*Given records:*
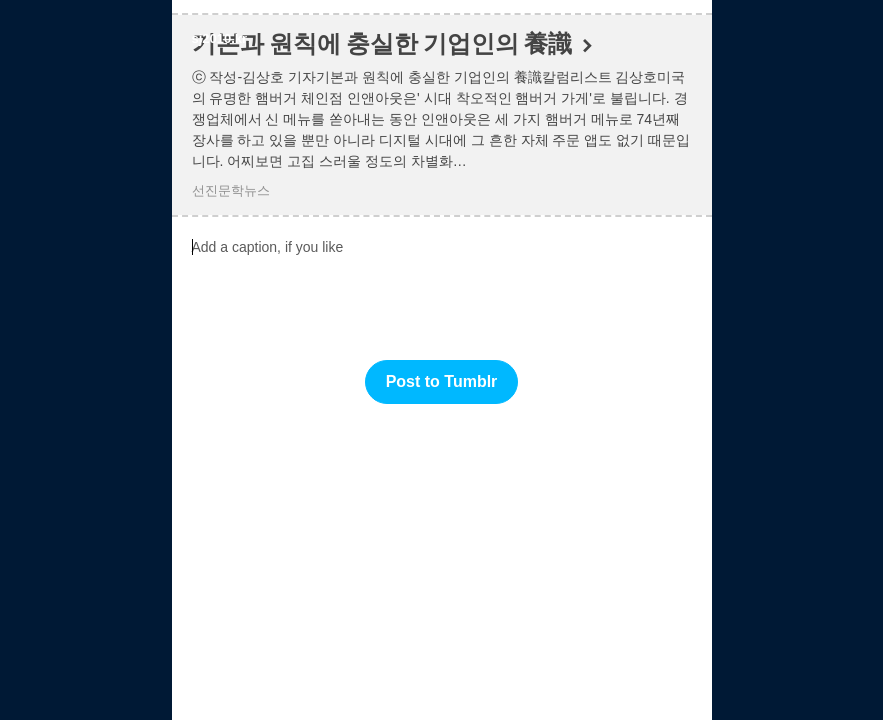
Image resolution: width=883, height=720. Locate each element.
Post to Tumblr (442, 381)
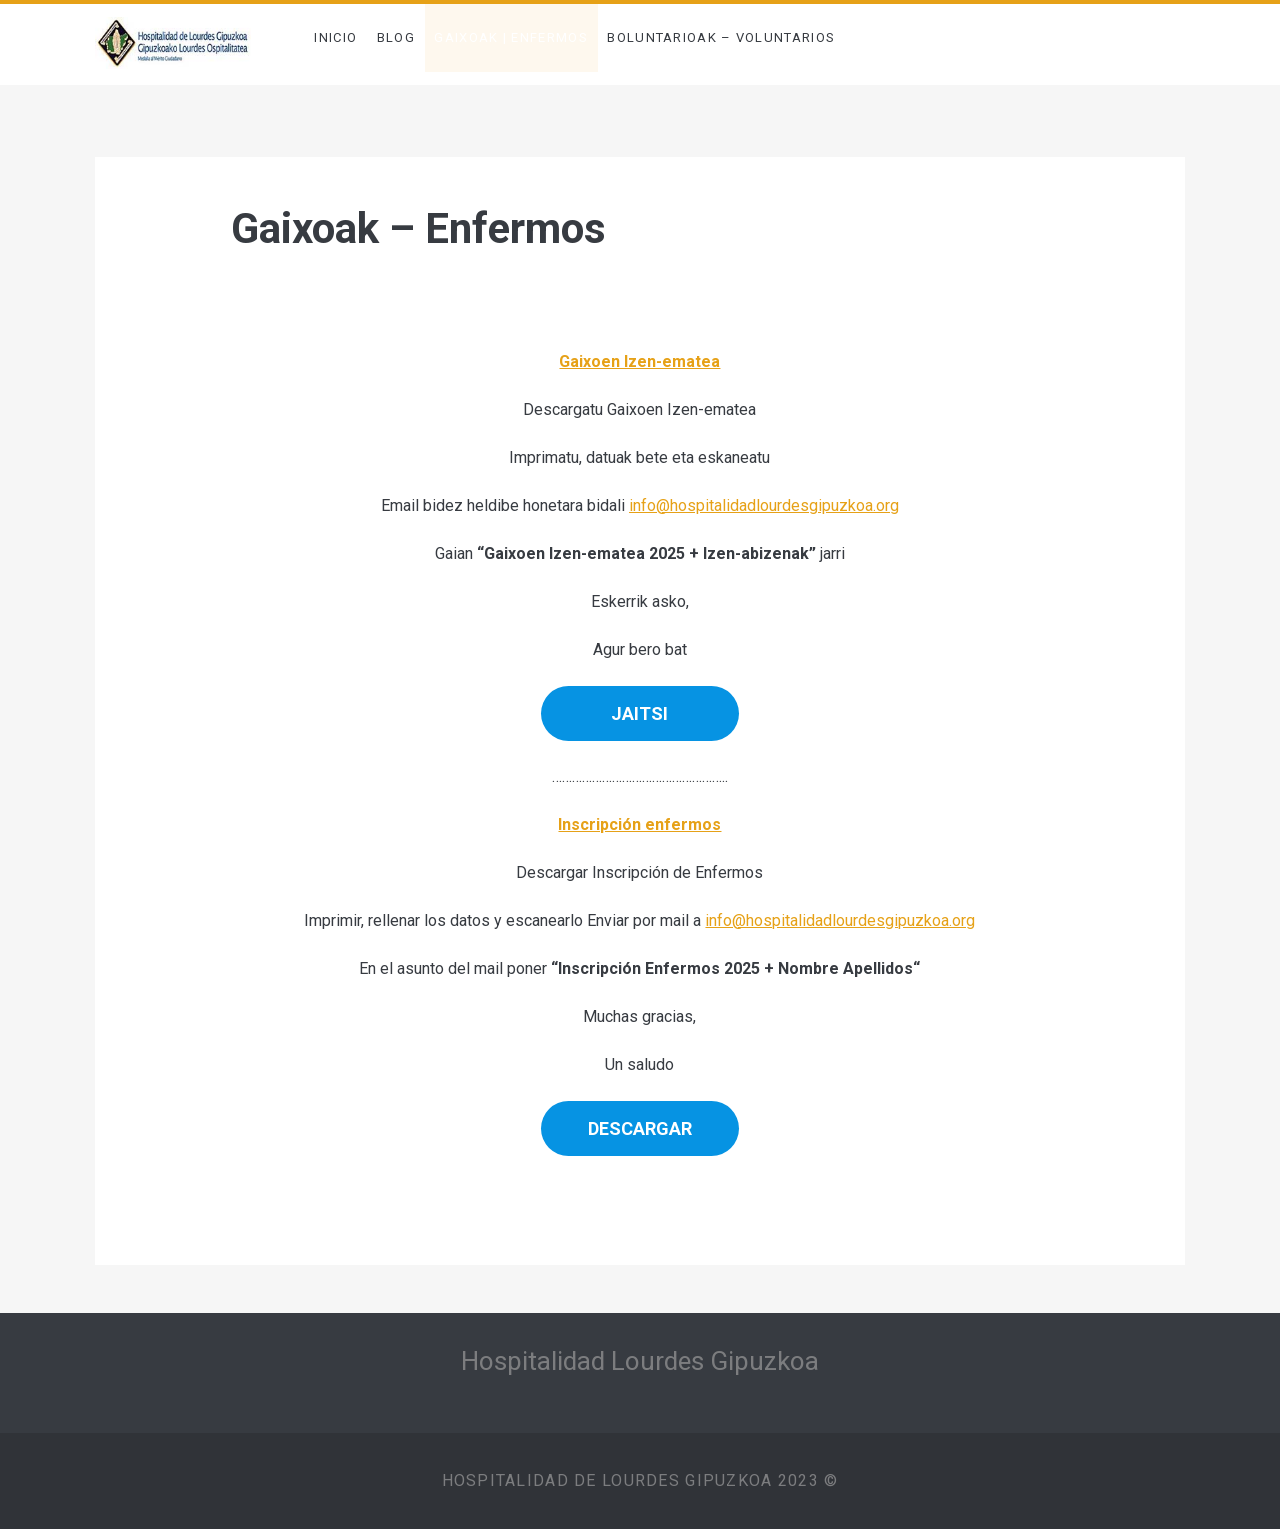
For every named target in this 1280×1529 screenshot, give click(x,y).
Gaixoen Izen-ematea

* * *

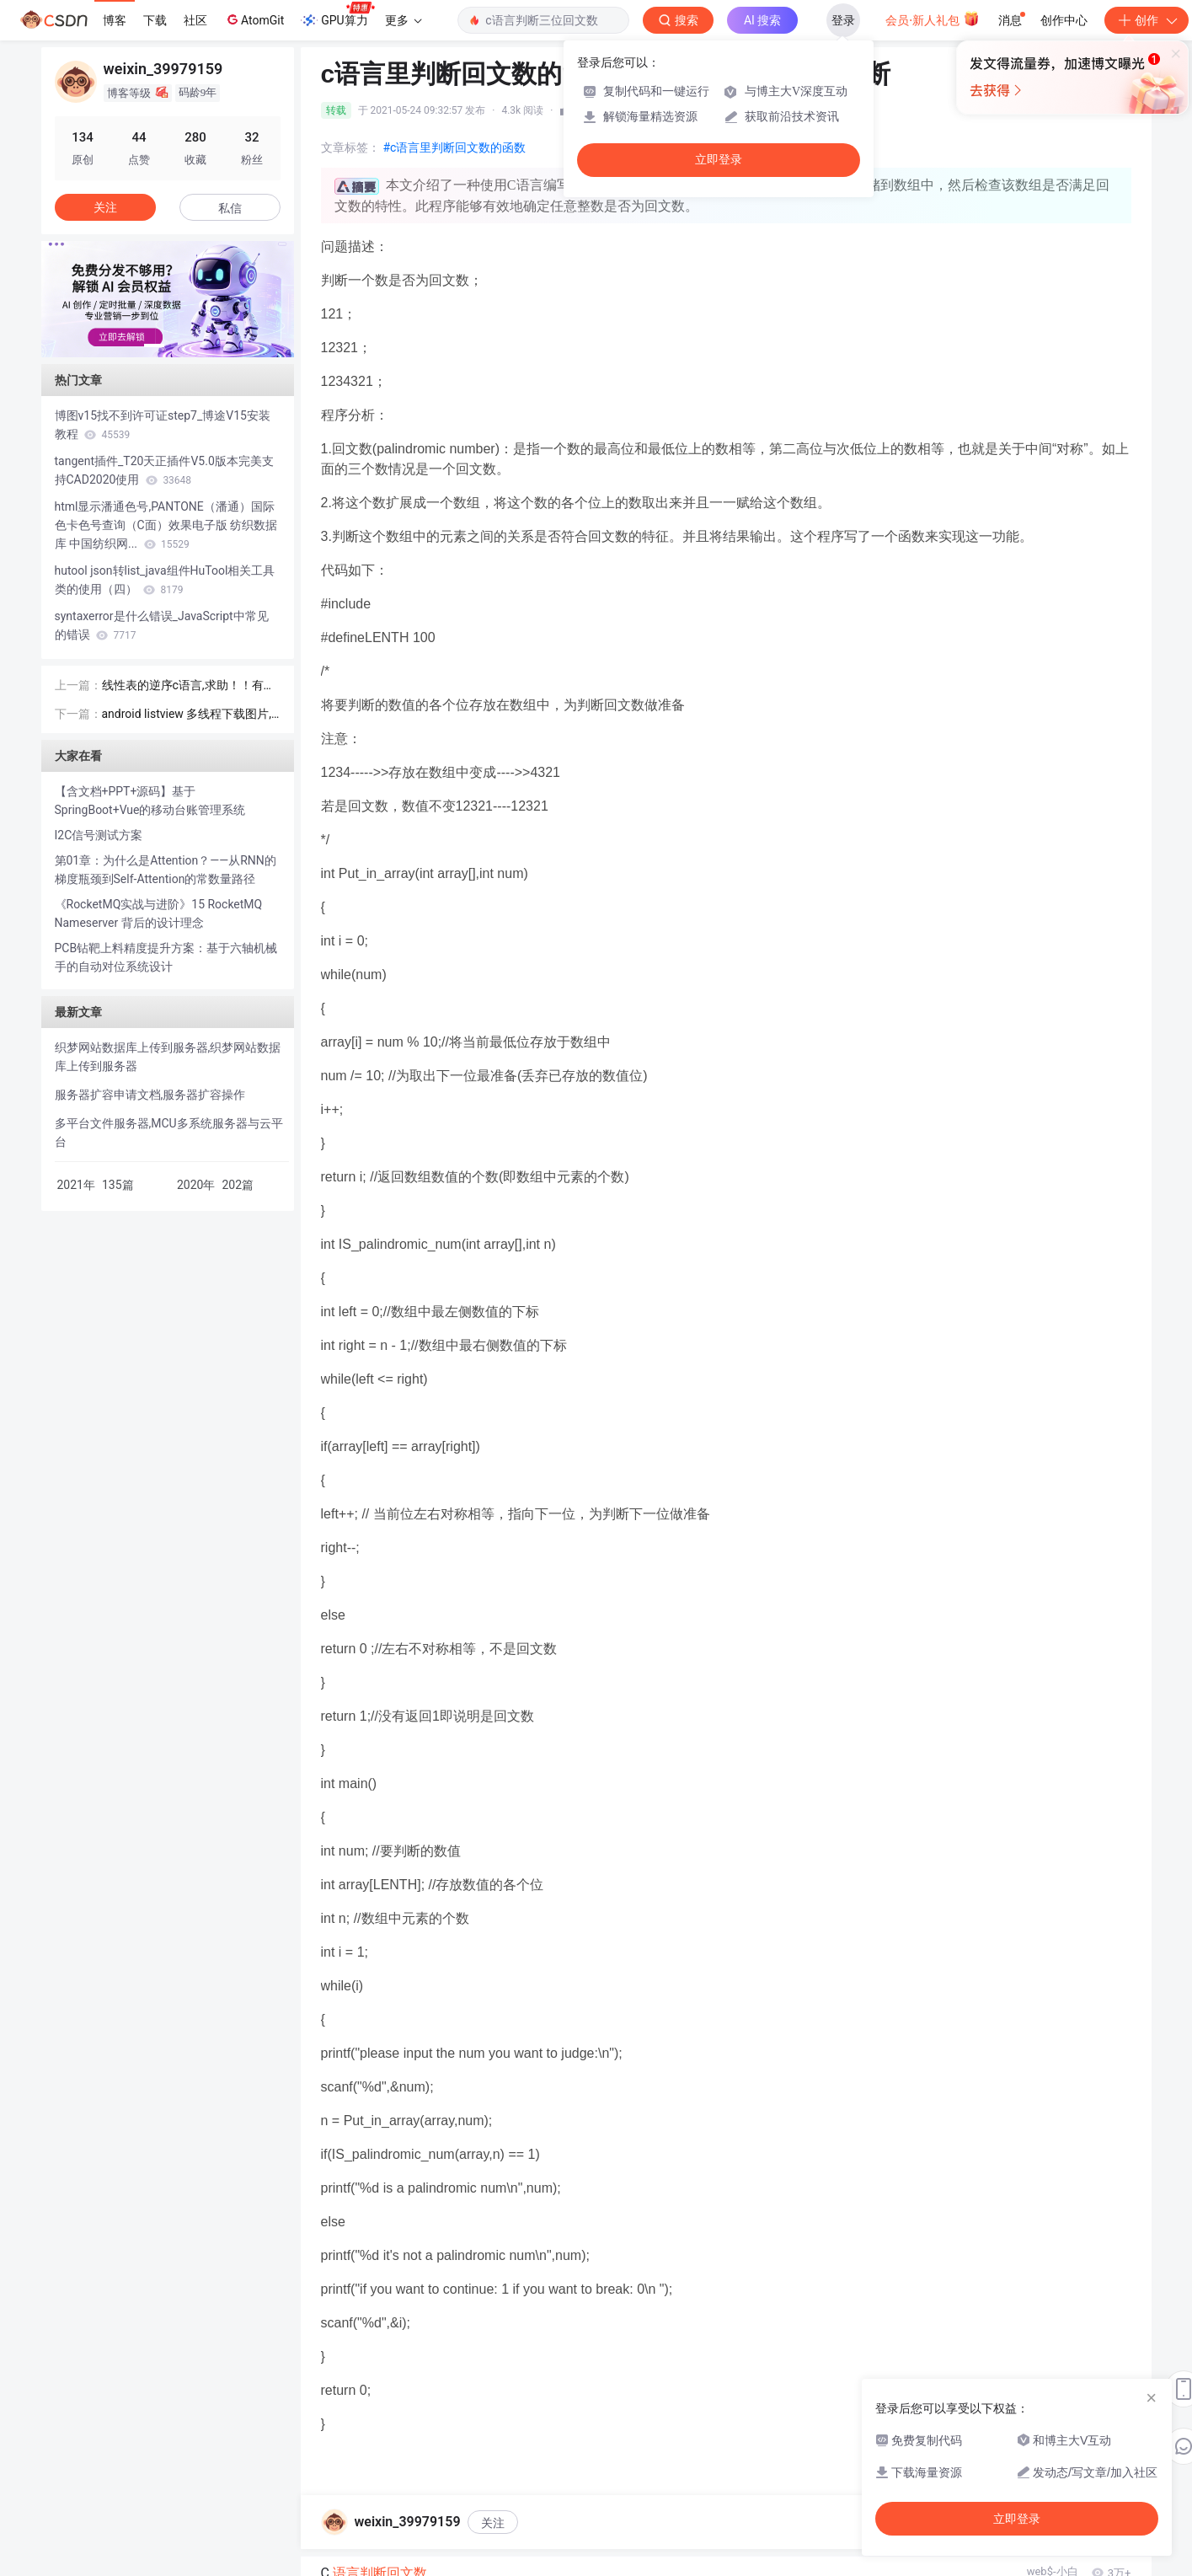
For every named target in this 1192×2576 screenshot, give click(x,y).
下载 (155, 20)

==

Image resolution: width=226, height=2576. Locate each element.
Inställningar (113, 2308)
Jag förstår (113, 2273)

*Task:*
Copy the records word for word, beginning at the line that contains "Image resolution: width=226, height=2576." and stopping after the line that contains "Jag förstår (113, 2273)".

*Solution below:*
Image resolution: width=226, height=2576. Locate each element.
Inställningar (113, 2308)
Jag förstår (113, 2273)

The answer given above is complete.